EXERCISE:
Output, exactly and in full, only the lines from the one containing "The image size" to the last line of the data. Pictures should not appear.

(Dataset entries)
---*---

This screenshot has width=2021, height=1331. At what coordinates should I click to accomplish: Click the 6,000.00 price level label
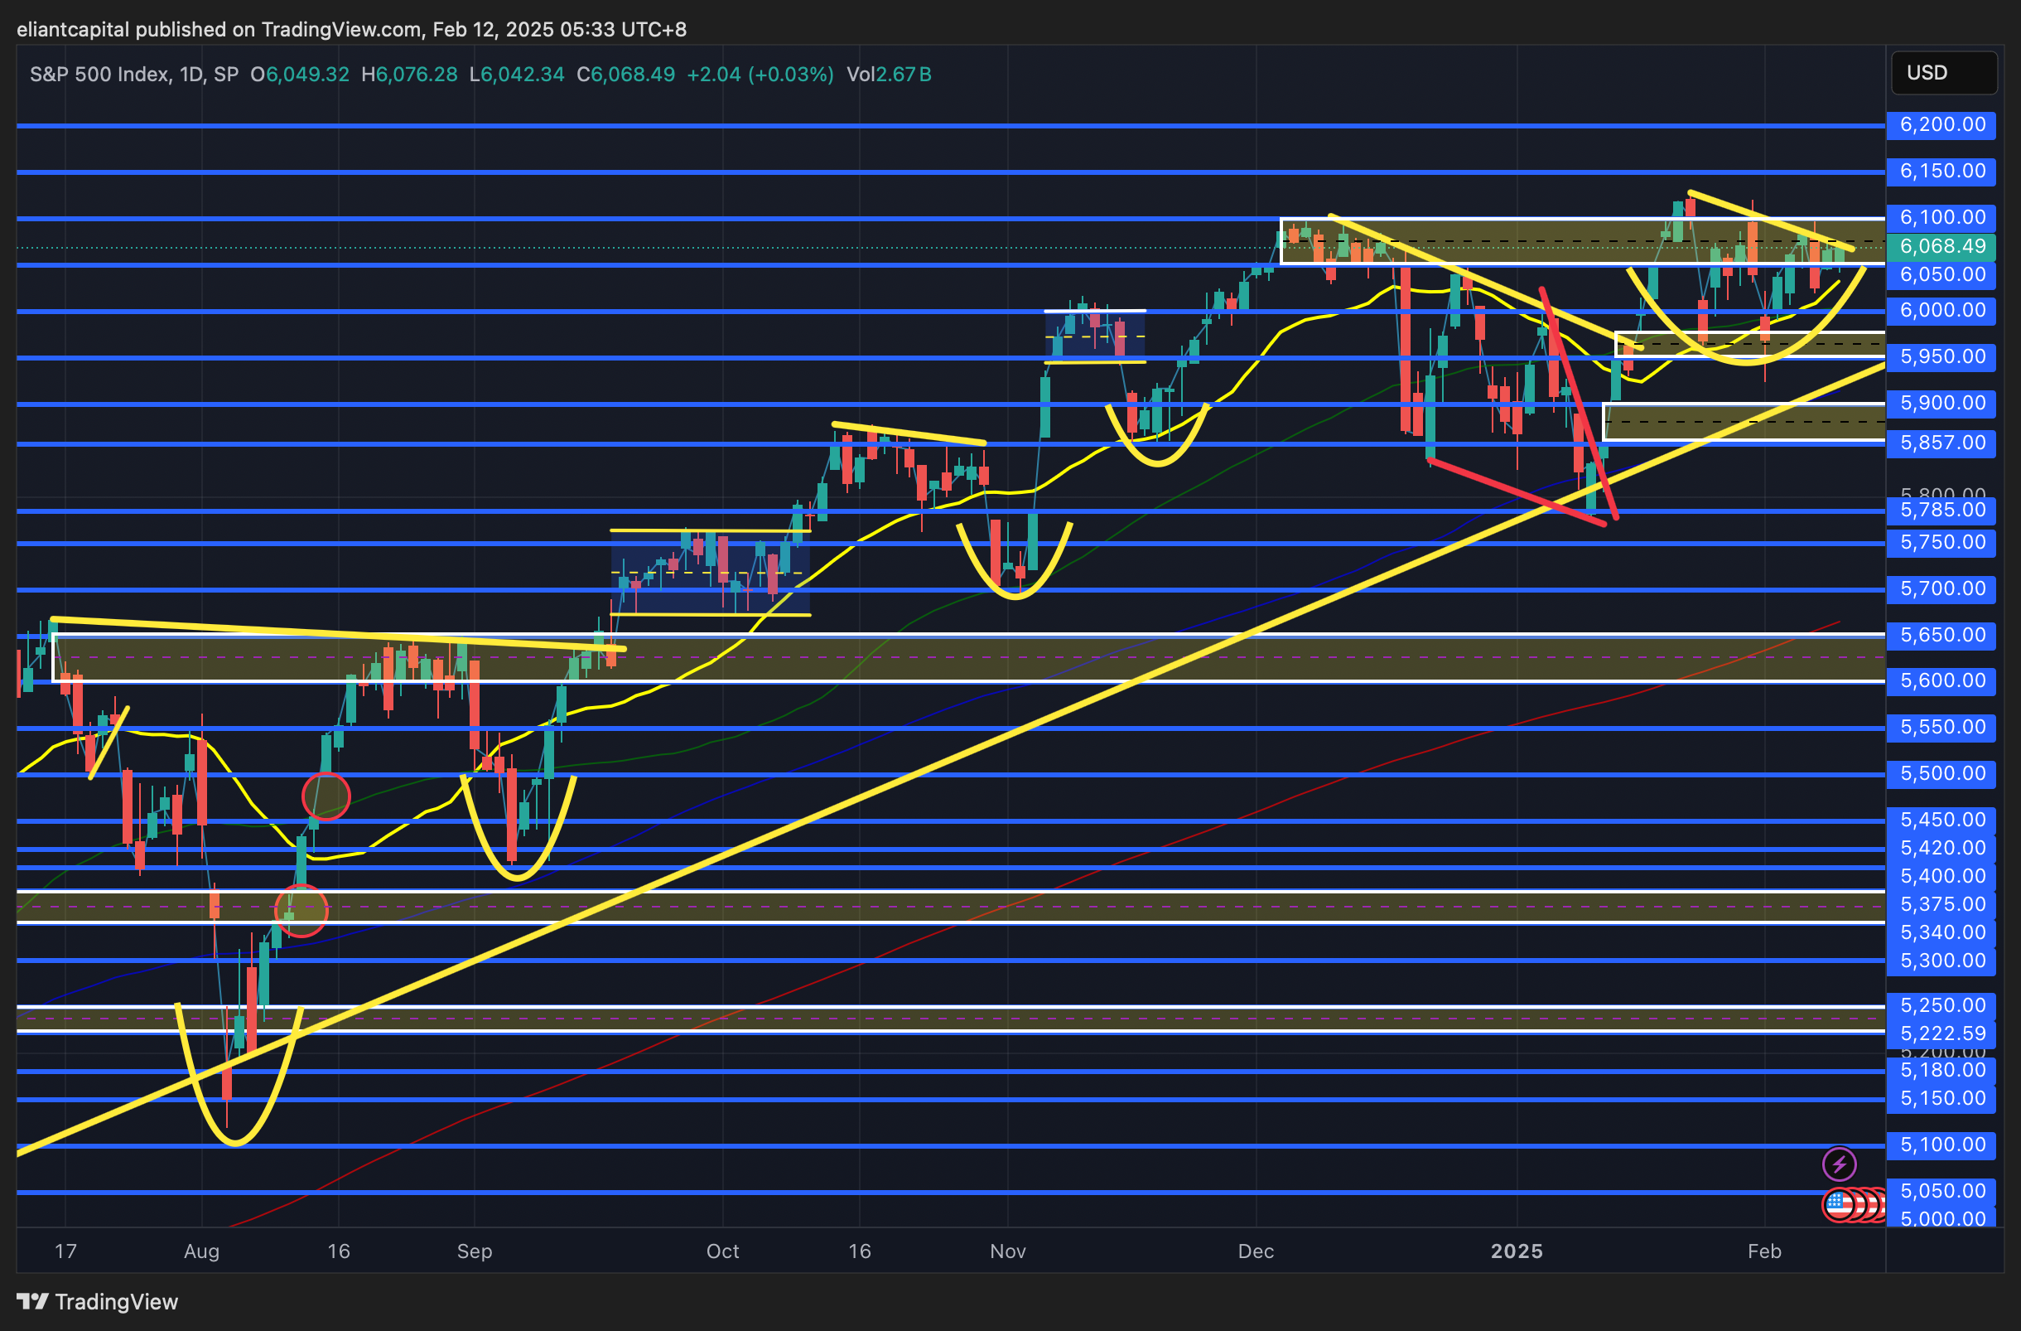point(1941,310)
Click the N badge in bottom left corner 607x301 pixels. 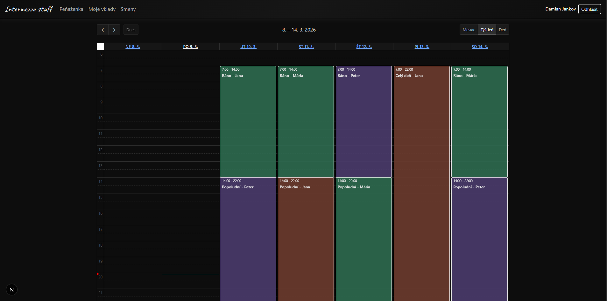tap(12, 290)
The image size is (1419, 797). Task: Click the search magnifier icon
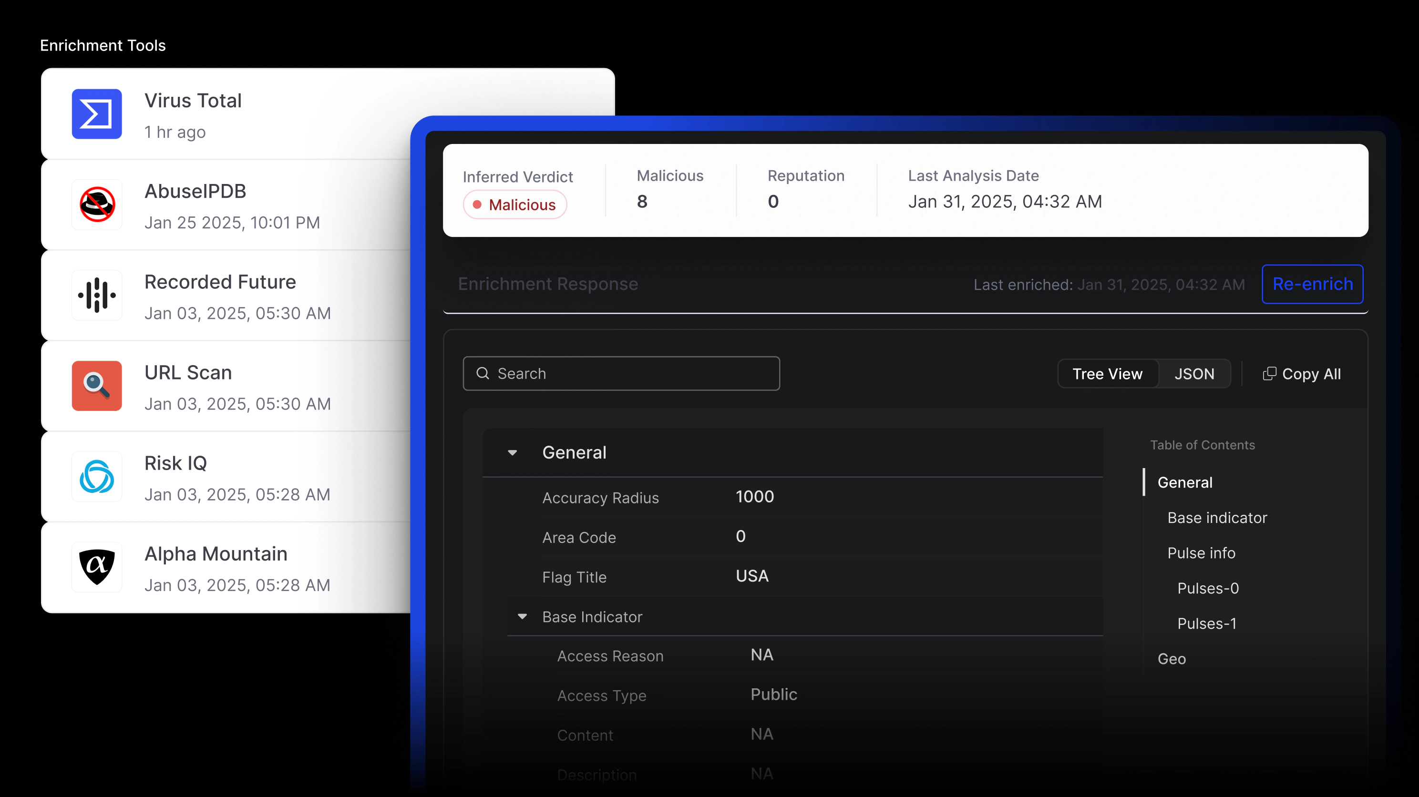click(x=483, y=373)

---*---

WRITTEN ANSWER:
The image size is (1419, 797). Task: Click the search magnifier icon
click(x=483, y=373)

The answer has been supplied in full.